At 11, Fraz was coming along in a womanly direction as well, though Ben didn’t care to look too closely at his daughter’s bust.
“I lost a bet with Kassidy,” Fraz confided. “I bet her a credit you’d wear a wedding dress.”
Ben laughed. Fat chance he’d declare himself a frill like that in front of the world – three worlds if Kassidy had any say in it, as she surely would. “Why me and not Dad?” Ben was Dad-B. Teke was Dad-T, and Nathan Granddad. But Cope was simply Dad.
“Is this an IQ test?” Fraz returned with a vinegar smile. “I can’t imagine Dad in a dress. He’s wearing steel-toed cowboy boots. To a wedding.”
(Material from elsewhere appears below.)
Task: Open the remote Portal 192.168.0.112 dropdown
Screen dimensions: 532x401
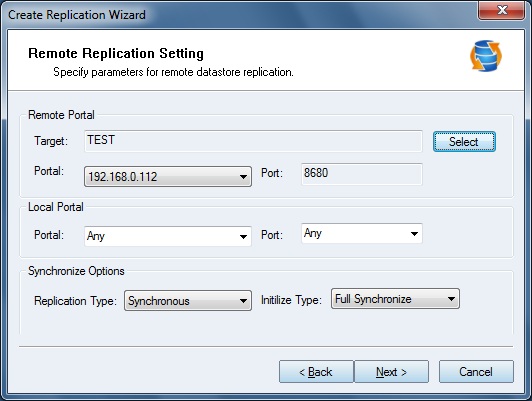Action: click(168, 176)
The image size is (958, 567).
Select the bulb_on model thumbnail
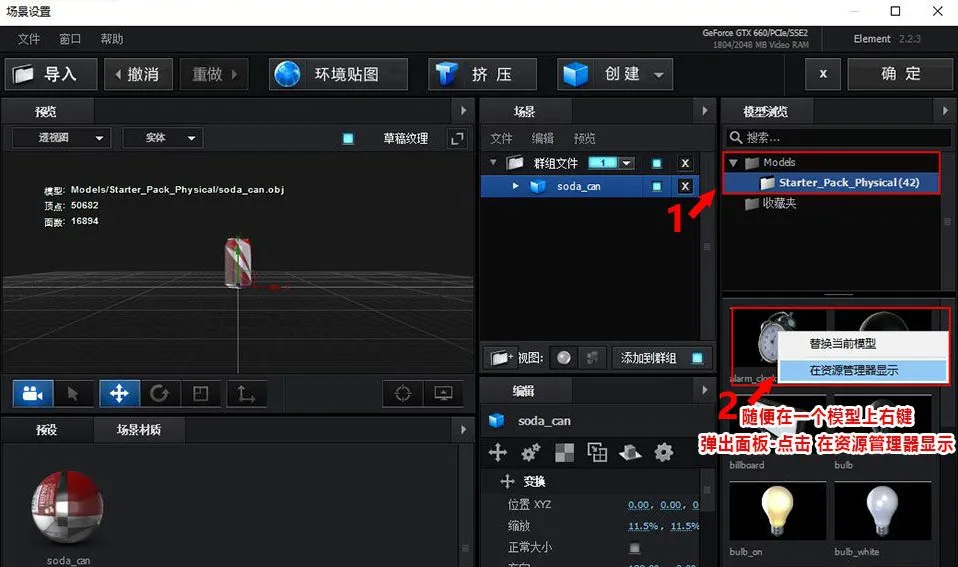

“He is,” Ben agreed. “He looks great. That’s kind of sad, though, that my friend Kassidy knows me better than you do, huh?” Always a space captain, he was never around much.
&n
bsp; “Nah, she’s just old like you.”
Jules drifted toward them and caught that last. She laughed out loud. “Frazzie, they’re about to cut the cake. Want to help?”
“Thank you, Jules,” Ben breathed. “Always and for everything. But Fraz is really proud of that dress, and the cake is magnificent.”
“Of course,” Jules purred. “Now that you’re remarried, can we keep the house?”
The two couples bought a mansion together when they returned from Denali, raising their kids together from opposite wings. Abel called out, “Jules, we agreed not to bring that up!” This brought a gaggle of guys shifting toward Ben. Cope even claimed a seat in Frazzie’s spot beside him.
“What I want to know,” Aurora butted in, joining the circle, “is when we’ll have monthly service between Denali and Mahina.” The bald Denali envoy hadn’t returned home in all this time.
Ben shrugged. “I want to know when we’re going to Sanctuary to pick up Sass.”
“Me, too,” Abel surprised him. “And they’re connected. Aurora, did you hear that Sanctuary has a whole collection of space ships? Sorry, Cope.”
Cope founded the Thrive Spaceways company to build next-generation space ships to serve the Aloha system. So far demand kept failing to meet the cost of such ships, while slowly the reliability of the old ships failed, and their numbers dwindled.
Aurora argued practically, “But what can we trade them for ships? Sounds like Sass barely got them to talk to her.”
Cope raised his glass, “To Sass Collier and Clay Rocha, and the new crew of the Thrive! Wish you were here!” Everyone drank to that.
“But I do wish she were here,” Ben complained to Cope. “I hate to think of her stranded. She and Clay should be hugging us today. Sass would love this party!”
“Hear, hear,” Jules murmured. Kassidy probably would have agreed. But the vid star was busy choreographing a half dozen camera drones as they swooped around this conversational group and the cake.